Si è lasciato andare su di me e siamo caduti lunghi sul letto, con il cuore al massimo del pompaggio e il respiro affannato, tra l’odore del sudore e quello del sesso, quello dello sperma, mio e suo. I suoi baffi mi pungevano sul collo, che mi ha riempito di piccoli baci. Da fuori della stanza abbiamo sentito un “Aaaahhh” di Franco che si liberava ancora una volta del carico, certamente eccitato dai nostri rumori. Ci è venuto da ridere ma non ci siamo mossi dalla nostra posizione. Ho allungato la mano dietro di me per accarezzargli la testa pelata in segno di gratitudine.
“Dovrai stare sempre con me, non posso perderti. Mi dai più soddisfazioni tu di loro”.
“Cosaaa? Loro chi?”
“Ma loro, le mie pecore. Quando sono in fregola come pensi che mi sfoghi? Loro strillano perché non vogliono, invece tu perché lo vuoi. C’è più soddisfazione, ti pare?”.
Sono sgusciato rapido da sotto di lui sfilandomi dal perno ormai debole che ci univa e l’ho colpito con una gragnuola di pugni sul petto, duro come una parete. “Lurido villano. Mi vuoi paragonare a una pecora? Vuoi dire che gli hai messo dentro lo stesso cazzo che mi sono succhiato e che hai messo in culo a me?”.
“Beh, che c’è di male? L’ho lavato prima di dartelo, sai?” e rideva, sicché anche io sono sbottato a ridere.

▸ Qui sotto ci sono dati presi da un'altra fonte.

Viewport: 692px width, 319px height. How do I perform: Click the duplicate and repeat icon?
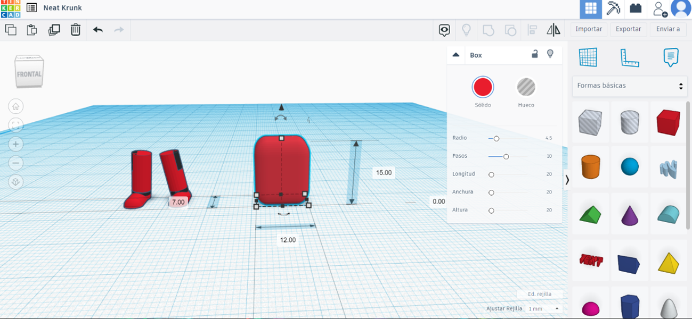pos(53,30)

“D'altronde non avrai più bisogno di farlo”.
“Perché? Che vuoi dire?”.
“Ci ho pensato e…”, ho sospeso apposta la frase.
“E…?”
“…E credo proprio che verrò a studiare nell’università di Siena, vicino a te, così tu mi ospiterai e vivremo insieme e… non dovrai più ricorrere alle vacche”.
“Pecore” mi ha corretto. “Davvero? Questo vuol dire che sarai tu la mia vacca?”.
“Lurido maiale” e ho ripreso a colpirlo di pugni a salve.
“No, toro. La vacca c’ha il toro” ha corretto ancora.
“Ah, già. Ma io so poco della vita in campagna. Dovrai insegnarmi tante cose”.
“Già ti ho dimostrato come è bello scopare vicino ai maiali, passeremo ad altro…”
“No, no, non hai ancora capito bene, dovremo rifarlo ancora, e ancora, e ancora…”.
“Ma, si, si, puttanella mia, si, ok, lo rifaremo, almeno fino a che il tuo sederino reggerà”.
“Tu non ti preoccupare per questo. Reggerà”. E giù a ridere, ad abbracciarsi ed a baciarsi.

Adesso vivo con lui, in campagna. Mi segue e mi obbliga a studiare, come un buon papà, pena a letto senza cazzo di maschio e io senza quello non sopravvivo. Che volete? Ruspante è mooolto meglio.
Che dite? Sarà vera la storia delle pecore?


(Il presente racconto, essendo di carattere erotico, ha lo scopo di eccitare i nostri istinti animali ma non per questo va preso alla lettera. Le stesse cose si possono fare con le dovute precauzioni. Non fate mai sesso senza preservativo: non rovinatevi la vita ma godetevela il più possibile. Buona sega a tutti).